研究では、2011年から15年間にわたり、ニューオーリンズの3つの病院の電子カルテを分析。梅毒感染者1,469人と非感染者7,345人を比較した結果、梅毒感染者は心血管疾患のリスクが大幅に上昇することが明らかになった。具体的には、大動脈瘤・解離のリスクが約2倍、虚血性脳卒中が53%増、出血性脳卒中が92%増、心筋梗塞が31%増、末梢動脈疾患が28%増であった。また、死亡リスクも大幅に上昇していた。

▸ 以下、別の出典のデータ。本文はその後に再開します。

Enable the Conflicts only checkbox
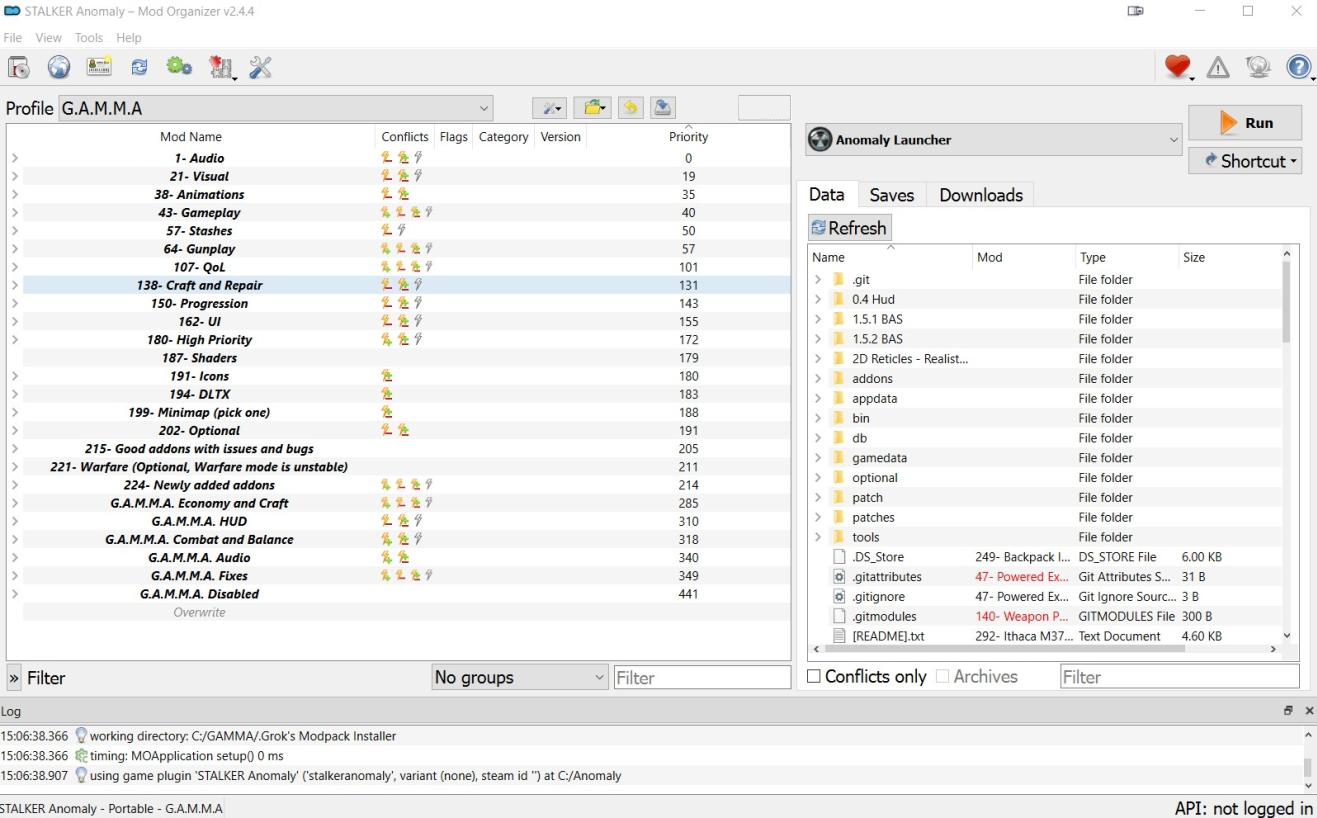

研究を主導したテュレーン大学医学部の医学生、エリ・ツァキリス氏は「梅毒が心血管系や神経系に深刻な影響を及ぼす可能性を示した数少ない現代の大規模研究の一つだ」と述べ、心血管疾患が米国の主要な死因であることを踏まえ、高リスク患者を治療する医療従事者はこの関連性を認識する必要があると指摘する。
梅毒感染と心血管疾患の関連性
梅毒はTreponema pallidumという細菌によって引き起こされる性感染症で、長期間放置すると心臓や血管に深刻なダメージを与える可能性がある。抗生物質による治療が有効だが、感染が長期化すると心血管系への影響が懸念される。
研究では、感染が1年以上続いた患者で特にリスクが高いことが判明。また、心不全や心房細動などのリスク上昇は確認されなかった。ただし、この研究は後ろ向き研究であり、因果関係を証明するものではない。
専門家の見解と今後の課題
テュレーン大学医学部循環器トランスレーショナル研究部長のアミタブ・C・パンディー氏は「感染症が心血管リスクにどのように影響するかを理解するための第一歩だ」と述べ、梅毒などの感染症が心血管リスクを高めるメカニズムの解明が今後の課題であると指摘する。
研究チームは、梅毒感染者に対する心血管疾患のスクリーニング強化や、長期的なフォローアップの重要性を訴えている。